Recibido: 13-11-2017

Aceptado: 14-11-2017

DOI: 10.24965/gapp.v0i19.10475

Adolfo HERNÁNDEZ LAFUENTE y Consuelo LAIZ CASTRO. Atlas de elecciones y partidos políticos en España (1977-2016). Editorial Síntesis. Madrid, 2017

Adolfo HERNÁNDEZ LAFUENTE & Consuelo LAIZ CASTRO. Atlas de elecciones y partidos políticos en España (1977-2016). Editorial Síntesis. Madrid, 2017

Jaime Fernández-Paíno Sopeña

Universidad Complutense de Madrid

jaimef02@ucm.es

NOTA BIOGRÁFICA

Graduado en Derecho y en Ciencias Políticas y de la Administración por la Universidad Complutense de Madrid.

RESUMEN

El Atlas presenta de forma sistemática y completa las elecciones generales celebradas en España entre 1977 y 2016, dedicando un capítulo a cada comicio, analizando diversas variables y ofrenciendo un panorama general preelectoral y postelectoral. Se destacan asimismo algunos aspectos susceptibles de posible mejora, como la clarificación del criterio para considerar unas elecciones como adelantadas o no, o la utilización de un modelo diferente de uno de los mapas que se elaboran.

PALABRAS CLAVE

Elecciones; Partidos políticos; España.

ABSTRACT

The Atlas presents in a complete, systematic way the general elections held in Spain between 1977 and 2016, dedicating one chapter to each election, analyzing various variables and offering a general pre-electoral and post-electoral outlook. Some aspects susceptible of being improved are also highlighted here, such as the clarificaton of the criteria followed to consider an election as early election or not, or the utilization of a different model for one of the ellaborated maps.

PALABRAS CLAVE

Elections; political parties; Spain.

Para un investigador del ámbito de la ciencia política, el manejo de datos electorales es a menudo imprescindible. La tarea se puede convertir en tediosa cuando éstos están poco centralizados o uno no está familiarizado con la base de datos oficial correspondiente. Para un estudiante del mismo campo, por otro lado, resulta mucho más sencillo acudir a fuentes menos rigurosas a la hora de consultar los resultados de tal o cual partido o la participación en alguna elección, a veces, remota. El Atlas que se nos presenta soluciona estos dos problemas de una forma sistemática, metódica y práctica.

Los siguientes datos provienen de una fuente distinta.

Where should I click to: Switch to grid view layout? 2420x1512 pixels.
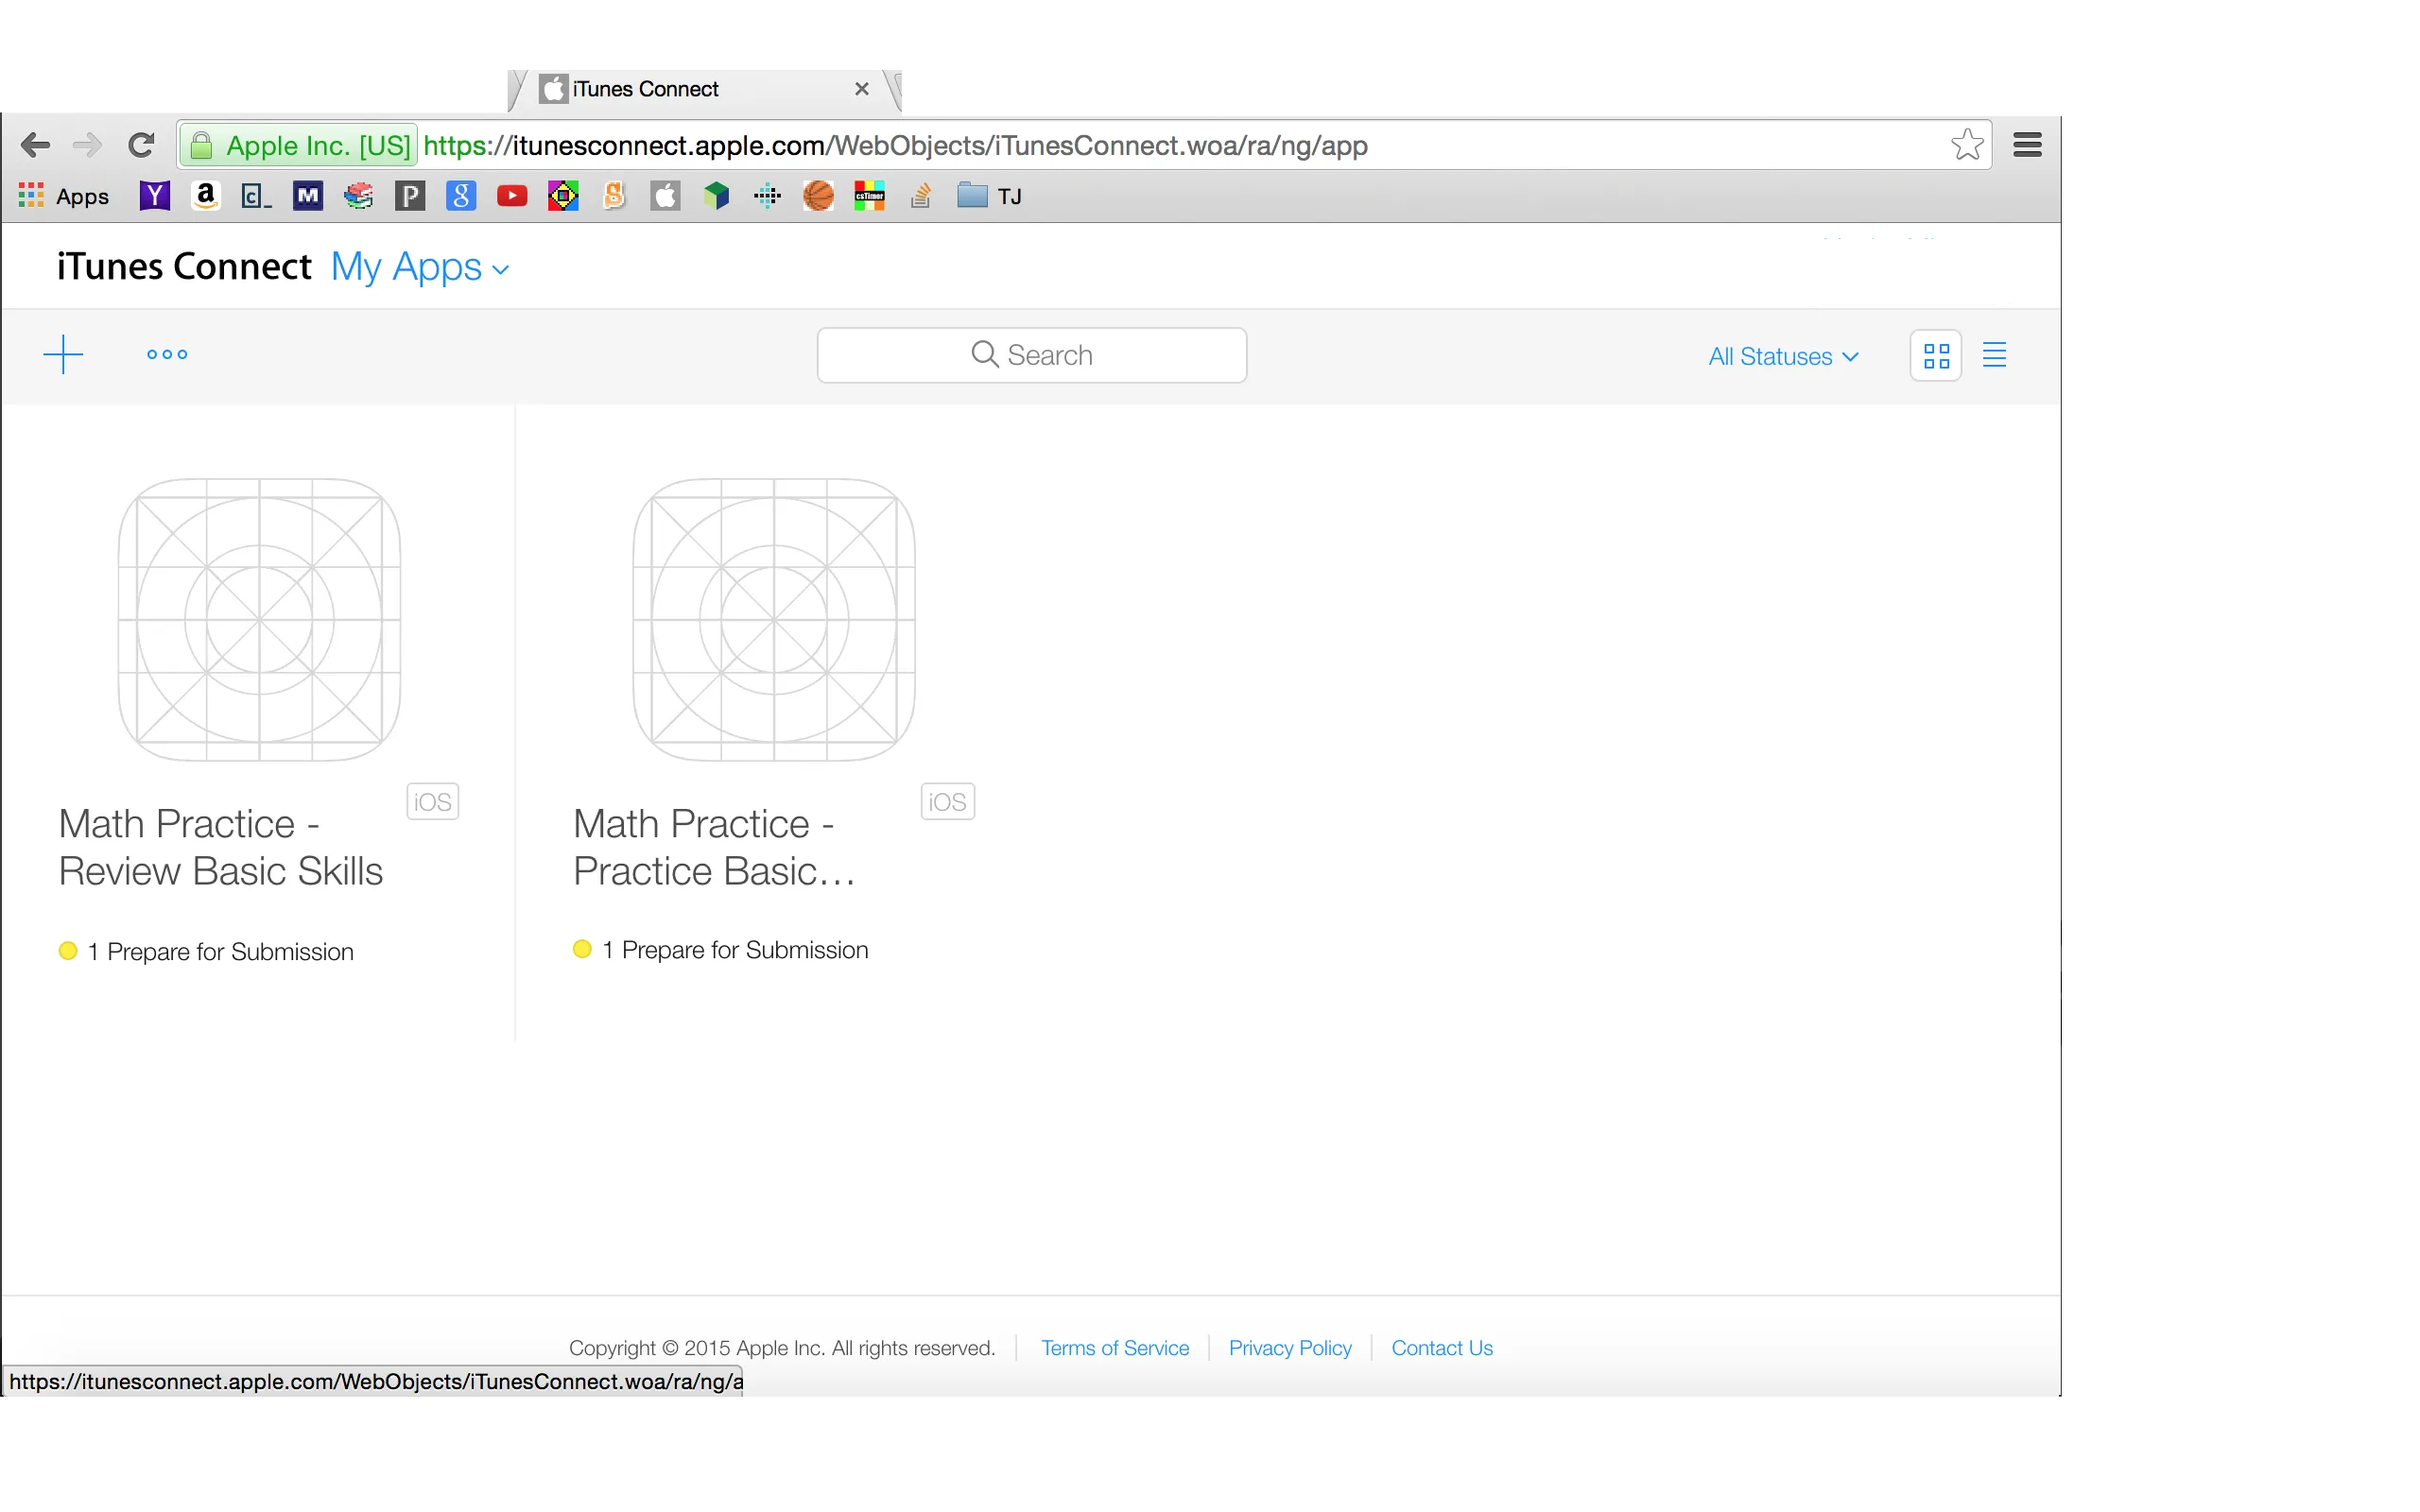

La idea llama la atención por su novedad, y extraña que no se haya hecho antes a este nivel. La centralización de la información de las elecciones generales celebradas en España en democracia parece un ejercicio editorial lógico, y sin embargo, no existía hasta la fecha un trabajo como este. De ahí la importancia del volumen, que dedica cada uno de sus trece capítulos a cada una de las elecciones generales celebradas en España desde el fin de la dictadura franquista hasta las del pasado junio de 2016. Además, incluye una serie de elementos que lo diferencian –enormemente– de una mera recopilación estadística.

El primero es, como los propios autores explican en la introducción para dar significado a la expresión «atlas», las representaciones gráficas elaboradas para acompañar los datos y resultados. Cada uno de los capítulos –de nuevo, de forma sistemática– incorpora una serie de mapas que ilustran el tamaño del censo electoral, el coste de escaño en votos por provincias, el ganador en cada circunscripción o la abstención/participación, dando una idea visual de la variable que se estudia y ayudando enormemente a la comprensión de lo que, de otra manera, son meros datos.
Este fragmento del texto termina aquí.